Pixel coordinate grounding data:
________________________

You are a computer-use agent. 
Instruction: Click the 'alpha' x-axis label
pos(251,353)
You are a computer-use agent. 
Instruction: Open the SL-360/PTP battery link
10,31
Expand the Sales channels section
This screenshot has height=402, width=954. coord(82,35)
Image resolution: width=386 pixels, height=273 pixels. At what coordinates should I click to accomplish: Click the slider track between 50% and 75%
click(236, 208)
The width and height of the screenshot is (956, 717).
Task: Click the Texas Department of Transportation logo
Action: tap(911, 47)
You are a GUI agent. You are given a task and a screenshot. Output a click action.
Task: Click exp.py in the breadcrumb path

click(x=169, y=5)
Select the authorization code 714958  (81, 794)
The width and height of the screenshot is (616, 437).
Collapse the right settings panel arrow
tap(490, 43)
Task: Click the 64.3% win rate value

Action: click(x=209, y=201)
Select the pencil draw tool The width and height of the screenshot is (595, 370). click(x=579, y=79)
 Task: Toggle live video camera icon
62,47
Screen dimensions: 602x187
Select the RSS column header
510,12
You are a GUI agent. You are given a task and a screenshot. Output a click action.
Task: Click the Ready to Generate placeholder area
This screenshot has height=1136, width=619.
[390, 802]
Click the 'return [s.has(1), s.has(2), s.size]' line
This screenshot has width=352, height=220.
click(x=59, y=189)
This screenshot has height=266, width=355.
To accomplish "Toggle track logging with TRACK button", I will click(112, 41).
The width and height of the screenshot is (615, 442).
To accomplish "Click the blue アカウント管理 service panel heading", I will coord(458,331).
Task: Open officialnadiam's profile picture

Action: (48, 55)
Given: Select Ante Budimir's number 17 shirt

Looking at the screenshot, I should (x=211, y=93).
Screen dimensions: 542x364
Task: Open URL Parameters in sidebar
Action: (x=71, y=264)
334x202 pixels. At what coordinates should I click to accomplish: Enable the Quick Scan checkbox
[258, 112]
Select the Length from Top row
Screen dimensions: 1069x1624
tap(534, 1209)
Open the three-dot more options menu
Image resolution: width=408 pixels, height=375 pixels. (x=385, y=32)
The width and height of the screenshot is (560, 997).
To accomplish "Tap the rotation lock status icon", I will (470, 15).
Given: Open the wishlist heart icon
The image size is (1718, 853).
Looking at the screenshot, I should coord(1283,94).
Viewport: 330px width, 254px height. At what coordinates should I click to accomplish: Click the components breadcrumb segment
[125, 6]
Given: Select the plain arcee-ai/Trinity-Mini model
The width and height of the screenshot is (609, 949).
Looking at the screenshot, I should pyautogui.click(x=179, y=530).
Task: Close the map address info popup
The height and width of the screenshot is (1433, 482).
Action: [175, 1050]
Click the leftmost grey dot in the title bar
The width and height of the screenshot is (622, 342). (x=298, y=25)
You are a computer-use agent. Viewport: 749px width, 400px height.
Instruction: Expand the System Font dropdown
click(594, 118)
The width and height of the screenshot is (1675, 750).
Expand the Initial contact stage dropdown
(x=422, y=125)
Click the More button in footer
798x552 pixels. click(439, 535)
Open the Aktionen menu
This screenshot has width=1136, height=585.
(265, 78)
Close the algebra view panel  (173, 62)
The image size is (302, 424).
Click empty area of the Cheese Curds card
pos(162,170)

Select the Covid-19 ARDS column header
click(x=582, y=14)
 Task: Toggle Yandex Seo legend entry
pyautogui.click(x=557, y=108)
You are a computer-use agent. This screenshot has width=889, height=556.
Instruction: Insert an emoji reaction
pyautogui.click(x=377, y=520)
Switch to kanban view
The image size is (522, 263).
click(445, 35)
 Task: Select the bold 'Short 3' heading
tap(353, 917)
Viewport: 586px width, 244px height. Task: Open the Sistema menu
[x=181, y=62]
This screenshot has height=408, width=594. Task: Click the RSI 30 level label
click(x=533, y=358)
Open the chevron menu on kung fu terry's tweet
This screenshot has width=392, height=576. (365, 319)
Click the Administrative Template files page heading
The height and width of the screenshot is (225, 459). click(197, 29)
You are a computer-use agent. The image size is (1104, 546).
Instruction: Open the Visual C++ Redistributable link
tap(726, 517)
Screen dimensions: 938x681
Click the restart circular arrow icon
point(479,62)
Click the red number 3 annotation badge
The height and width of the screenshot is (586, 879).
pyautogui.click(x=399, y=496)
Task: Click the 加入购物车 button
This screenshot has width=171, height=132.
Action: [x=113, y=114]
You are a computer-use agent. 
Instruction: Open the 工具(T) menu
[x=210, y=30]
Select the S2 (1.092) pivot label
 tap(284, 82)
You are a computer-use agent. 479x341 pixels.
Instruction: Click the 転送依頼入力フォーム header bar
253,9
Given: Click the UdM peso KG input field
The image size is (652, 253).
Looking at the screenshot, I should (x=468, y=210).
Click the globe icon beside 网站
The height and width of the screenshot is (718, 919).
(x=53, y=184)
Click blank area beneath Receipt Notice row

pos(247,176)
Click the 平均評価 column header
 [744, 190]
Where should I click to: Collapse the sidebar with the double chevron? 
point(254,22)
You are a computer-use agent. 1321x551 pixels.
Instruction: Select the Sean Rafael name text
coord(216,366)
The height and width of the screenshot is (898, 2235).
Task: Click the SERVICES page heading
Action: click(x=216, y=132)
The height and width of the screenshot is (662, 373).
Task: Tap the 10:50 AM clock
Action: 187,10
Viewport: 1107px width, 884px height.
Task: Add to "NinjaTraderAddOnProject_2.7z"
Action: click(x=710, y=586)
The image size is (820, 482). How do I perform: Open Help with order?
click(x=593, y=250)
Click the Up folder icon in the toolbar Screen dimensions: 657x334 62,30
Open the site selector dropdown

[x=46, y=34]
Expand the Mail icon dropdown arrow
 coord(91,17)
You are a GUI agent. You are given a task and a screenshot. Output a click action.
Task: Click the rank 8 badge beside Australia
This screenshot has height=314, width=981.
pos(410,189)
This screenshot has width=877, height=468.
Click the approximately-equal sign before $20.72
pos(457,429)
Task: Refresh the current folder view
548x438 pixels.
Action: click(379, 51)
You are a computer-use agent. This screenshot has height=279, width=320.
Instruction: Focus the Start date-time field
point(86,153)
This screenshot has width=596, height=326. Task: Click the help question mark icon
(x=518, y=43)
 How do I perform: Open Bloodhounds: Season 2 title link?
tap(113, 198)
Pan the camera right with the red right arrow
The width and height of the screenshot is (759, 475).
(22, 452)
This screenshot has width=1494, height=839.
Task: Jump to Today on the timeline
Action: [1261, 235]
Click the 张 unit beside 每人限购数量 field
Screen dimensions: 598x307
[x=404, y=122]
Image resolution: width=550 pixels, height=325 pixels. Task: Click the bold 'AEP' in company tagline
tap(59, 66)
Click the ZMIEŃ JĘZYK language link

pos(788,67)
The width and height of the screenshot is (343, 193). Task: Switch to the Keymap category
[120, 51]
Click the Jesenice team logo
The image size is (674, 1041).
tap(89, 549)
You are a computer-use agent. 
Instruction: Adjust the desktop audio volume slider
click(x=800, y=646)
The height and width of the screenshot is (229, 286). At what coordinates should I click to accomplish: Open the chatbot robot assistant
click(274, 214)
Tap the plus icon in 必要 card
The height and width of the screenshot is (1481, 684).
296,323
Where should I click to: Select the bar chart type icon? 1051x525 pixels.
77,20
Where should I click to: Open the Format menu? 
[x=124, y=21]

________________________

* [ASSIGNMENT]
With no words changed, transcribe the records above.

* [OUTPUT FOR THIS EXERCISE]
You are a computer-use agent. 
Instruction: Click the 'alpha' x-axis label
pos(251,353)
You are a computer-use agent. 
Instruction: Open the SL-360/PTP battery link
10,31
Expand the Sales channels section
This screenshot has height=402, width=954. coord(82,35)
Image resolution: width=386 pixels, height=273 pixels. At what coordinates should I click to accomplish: Click the slider track between 50% and 75%
click(236, 208)
The width and height of the screenshot is (956, 717).
Task: Click the Texas Department of Transportation logo
Action: tap(911, 47)
You are a GUI agent. You are given a task and a screenshot. Output a click action.
Task: Click exp.py in the breadcrumb path

click(x=169, y=5)
Select the authorization code 714958  (81, 794)
The width and height of the screenshot is (616, 437).
Collapse the right settings panel arrow
tap(490, 43)
Task: Click the 64.3% win rate value

Action: click(x=209, y=201)
Select the pencil draw tool The width and height of the screenshot is (595, 370). click(x=579, y=79)
 Task: Toggle live video camera icon
62,47
Screen dimensions: 602x187
Select the RSS column header
510,12
You are a GUI agent. You are given a task and a screenshot. Output a click action.
Task: Click the Ready to Generate placeholder area
This screenshot has height=1136, width=619.
[390, 802]
Click the 'return [s.has(1), s.has(2), s.size]' line
This screenshot has width=352, height=220.
click(x=59, y=189)
This screenshot has height=266, width=355.
To accomplish "Toggle track logging with TRACK button", I will click(112, 41).
The width and height of the screenshot is (615, 442).
To accomplish "Click the blue アカウント管理 service panel heading", I will coord(458,331).
Task: Open officialnadiam's profile picture

Action: (48, 55)
Given: Select Ante Budimir's number 17 shirt

Looking at the screenshot, I should (x=211, y=93).
Screen dimensions: 542x364
Task: Open URL Parameters in sidebar
Action: (x=71, y=264)
334x202 pixels. At what coordinates should I click to accomplish: Enable the Quick Scan checkbox
[258, 112]
Select the Length from Top row
Screen dimensions: 1069x1624
tap(534, 1209)
Open the three-dot more options menu
Image resolution: width=408 pixels, height=375 pixels. (x=385, y=32)
The width and height of the screenshot is (560, 997).
To accomplish "Tap the rotation lock status icon", I will (470, 15).
Given: Open the wishlist heart icon
The image size is (1718, 853).
Looking at the screenshot, I should coord(1283,94).
Viewport: 330px width, 254px height. At what coordinates should I click to accomplish: Click the components breadcrumb segment
[125, 6]
Given: Select the plain arcee-ai/Trinity-Mini model
The width and height of the screenshot is (609, 949).
Looking at the screenshot, I should pyautogui.click(x=179, y=530).
Task: Close the map address info popup
The height and width of the screenshot is (1433, 482).
Action: [175, 1050]
Click the leftmost grey dot in the title bar
The width and height of the screenshot is (622, 342). (x=298, y=25)
You are a computer-use agent. Viewport: 749px width, 400px height.
Instruction: Expand the System Font dropdown
click(594, 118)
The width and height of the screenshot is (1675, 750).
Expand the Initial contact stage dropdown
(x=422, y=125)
Click the More button in footer
798x552 pixels. click(439, 535)
Open the Aktionen menu
This screenshot has width=1136, height=585.
(265, 78)
Close the algebra view panel  (173, 62)
The image size is (302, 424).
Click empty area of the Cheese Curds card
pos(162,170)

Select the Covid-19 ARDS column header
click(x=582, y=14)
 Task: Toggle Yandex Seo legend entry
pyautogui.click(x=557, y=108)
You are a computer-use agent. This screenshot has width=889, height=556.
Instruction: Insert an emoji reaction
pyautogui.click(x=377, y=520)
Switch to kanban view
The image size is (522, 263).
click(445, 35)
 Task: Select the bold 'Short 3' heading
tap(353, 917)
Viewport: 586px width, 244px height. Task: Open the Sistema menu
[x=181, y=62]
This screenshot has height=408, width=594. Task: Click the RSI 30 level label
click(x=533, y=358)
Open the chevron menu on kung fu terry's tweet
This screenshot has width=392, height=576. (365, 319)
Click the Administrative Template files page heading
The height and width of the screenshot is (225, 459). click(197, 29)
You are a computer-use agent. The image size is (1104, 546).
Instruction: Open the Visual C++ Redistributable link
tap(726, 517)
Screen dimensions: 938x681
Click the restart circular arrow icon
point(479,62)
Click the red number 3 annotation badge
The height and width of the screenshot is (586, 879).
pyautogui.click(x=399, y=496)
Task: Click the 加入购物车 button
This screenshot has width=171, height=132.
Action: [x=113, y=114]
You are a computer-use agent. 
Instruction: Open the 工具(T) menu
[x=210, y=30]
Select the S2 (1.092) pivot label
 tap(284, 82)
You are a computer-use agent. 479x341 pixels.
Instruction: Click the 転送依頼入力フォーム header bar
253,9
Given: Click the UdM peso KG input field
The image size is (652, 253).
Looking at the screenshot, I should (x=468, y=210).
Click the globe icon beside 网站
The height and width of the screenshot is (718, 919).
(x=53, y=184)
Click blank area beneath Receipt Notice row

pos(247,176)
Click the 平均評価 column header
 [744, 190]
Where should I click to: Collapse the sidebar with the double chevron? 
point(254,22)
You are a computer-use agent. 1321x551 pixels.
Instruction: Select the Sean Rafael name text
coord(216,366)
The height and width of the screenshot is (898, 2235).
Task: Click the SERVICES page heading
Action: click(x=216, y=132)
The height and width of the screenshot is (662, 373).
Task: Tap the 10:50 AM clock
Action: 187,10
Viewport: 1107px width, 884px height.
Task: Add to "NinjaTraderAddOnProject_2.7z"
Action: click(x=710, y=586)
The image size is (820, 482). How do I perform: Open Help with order?
click(x=593, y=250)
Click the Up folder icon in the toolbar Screen dimensions: 657x334 62,30
Open the site selector dropdown

[x=46, y=34]
Expand the Mail icon dropdown arrow
 coord(91,17)
You are a GUI agent. You are given a task and a screenshot. Output a click action.
Task: Click the rank 8 badge beside Australia
This screenshot has height=314, width=981.
pos(410,189)
This screenshot has width=877, height=468.
Click the approximately-equal sign before $20.72
pos(457,429)
Task: Refresh the current folder view
548x438 pixels.
Action: click(379, 51)
You are a computer-use agent. This screenshot has height=279, width=320.
Instruction: Focus the Start date-time field
point(86,153)
This screenshot has width=596, height=326. Task: Click the help question mark icon
(x=518, y=43)
 How do I perform: Open Bloodhounds: Season 2 title link?
tap(113, 198)
Pan the camera right with the red right arrow
The width and height of the screenshot is (759, 475).
(22, 452)
This screenshot has width=1494, height=839.
Task: Jump to Today on the timeline
Action: [1261, 235]
Click the 张 unit beside 每人限购数量 field
Screen dimensions: 598x307
[x=404, y=122]
Image resolution: width=550 pixels, height=325 pixels. Task: Click the bold 'AEP' in company tagline
tap(59, 66)
Click the ZMIEŃ JĘZYK language link

pos(788,67)
The width and height of the screenshot is (343, 193). Task: Switch to the Keymap category
[120, 51]
Click the Jesenice team logo
The image size is (674, 1041).
tap(89, 549)
You are a computer-use agent. 
Instruction: Adjust the desktop audio volume slider
click(x=800, y=646)
The height and width of the screenshot is (229, 286). At what coordinates should I click to accomplish: Open the chatbot robot assistant
click(274, 214)
Tap the plus icon in 必要 card
The height and width of the screenshot is (1481, 684).
296,323
Where should I click to: Select the bar chart type icon? 1051x525 pixels.
77,20
Where should I click to: Open the Format menu? 
[x=124, y=21]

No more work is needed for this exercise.